Splenic injuries incurred from trauma may be managed conservatively and operatively. Nonoperative management is increasing in popularity among both blunt and penetrating splenic trauma with the advent of imaging and newer trauma grading systems. ^22,23,27 Initially presumed to be correlated with high failure rates of nonoperative management, patients with high-grade splenic injuries can be treated by conservative management provided they are hemodynamically stable. Early elective angioembolization has also been shown to increase the success rates of nonoperative management among individuals with high-grade splenic injuries. ^27,28 In the context of splenic injuries incurred on PCNL, conservative management may entail bed rest, close hemodynamic and Hgb or hematocrit monitoring, and extended maintenance of nephrostomy catheter in nephrostomy tracts, which can aid in avoiding further morbidity and mortality from splenectomy. ¹⁴ Collagen-thrombin hemostatic sealants have also been described in the treatment of splenic injuries post-PCNL. ^12,14,15 Thomas et al. described a patient with splenic injury identified post-PCNL treated with D-Stat after removal of nephrostomy tube. ¹⁴ Similarly, Desai et al. described an injury that was managed conservatively only with an absorbable gelatin powder (Gelfoam^®; Pfizer, New York, NY). ¹⁵ Apart from one patient who was treated with D-Stat injected through the tracts upon nephrostomy tube removal, conservative management did not require treatment with a hemostatic sealant for other patients. Extrapolating from The Eastern Association for the Surgery of Trauma practice management guideline, it is important to note that candidates for nonoperative management must be hemodynamically stable with isolated splenic injuries. Furthermore, age >55 years, concomitant injuries, neurologic status, and severity of splenic trauma are not contraindications for nonoperative management, provided that the patient is hemodynamically stable. ^4,29,30 Hemodynamically unstable patients secondary to severe hemorrhage from penetrating trauma may require emergent exploratory laparotomy for splenic repair or splenectomy. ^4,29

We present the largest case series of post-PCNL splenic injury to date; however, several limitations must be acknowledged. Our small sample size limits generalizability. In addition, the retrospective nature of this study increases the risk of selection bias and confounding. The absence of a standardized protocol for postoperative removal of nephrostomy tubes contributed to the heterogeneity of management seen in our cohort. Currently, there is no defined minimal indwell time for a nephrostomy tube after PCNL-related splenic injury. Various reports in the literature have described duration ranging from 4 days up to a little >2 weeks. ^{9,11,13,16,17} Despite these limitations, our series assesses a rare complication of left-sided PCNL and highlights that postoperative CT imaging in the subset of patients undergoing left renal upper pole access may be useful in the diagnosis of splenic injuries. Effective conservative management with early postoperative recognition is demonstrated.
_ _ _ _ _
• _WORK TO COMPLETE_:
a) Answer these questions about the passage on splenic injury after PCNL:
(i) What absorbable gelatin powder did Desai et al. use to manage an injury conservatively?
(ii) What range of nephrostomy tube indwell durations have reports in the literature described?
(iii) Which factors are not contraindications for nonoperative management, provided the patient is hemodynamically stable?
b) Extend the passage on splenic injury after PCNL, picking up after its final sentence.

• _PROVIDED DATA_:
_ _ _ _ _
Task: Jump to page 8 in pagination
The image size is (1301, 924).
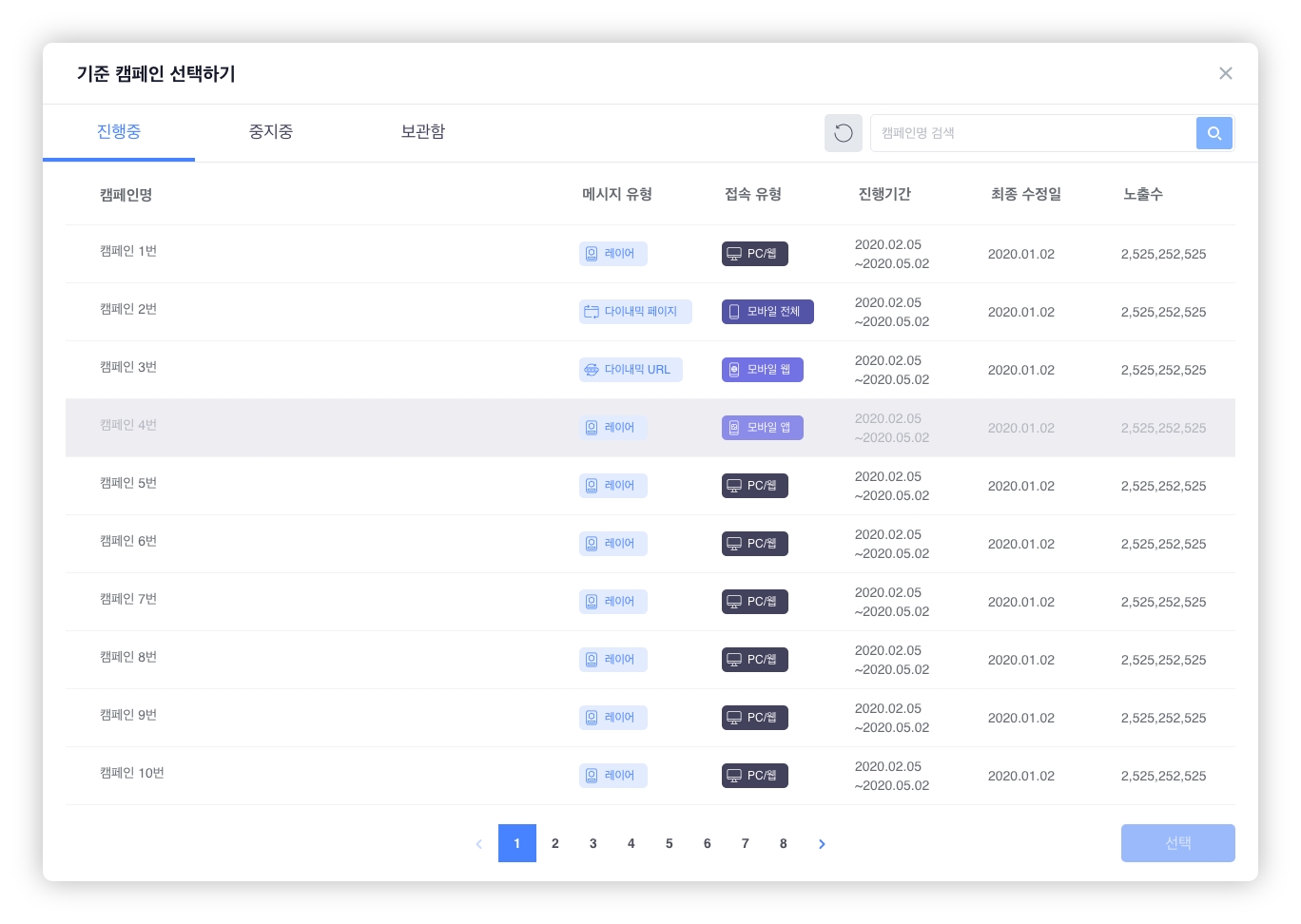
_ _ _ _ _
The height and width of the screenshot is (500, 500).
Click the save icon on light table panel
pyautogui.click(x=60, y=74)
_ _ _ _ _
• _ANSWERS TO THE TASKS_:
a)
(i) Gelfoam (Pfizer, New York, NY).
(ii) From 4 days up to a little more than 2 weeks.
(iii) Age over 55 years, concomitant injuries, neurologic status, and severity of splenic trauma.

b)
Conclusion

The majority of patients with splenic injury sustained from PCNL can be managed nonoperatively. Despite the rarity of this complication, in patients undergoing upper pole supracostal left-sided percutaneous renal access, clinicians should have an elevated index of suspicion for possibility of splenic transgression and consider CT imaging as clinically indicated. In the absence of postoperative CT-identified splenic injury, delayed bleeding may occur, thus clinicians should remain vigilant in those with supracostal left PCNL during their postoperative recovery and counsel patients accordingly.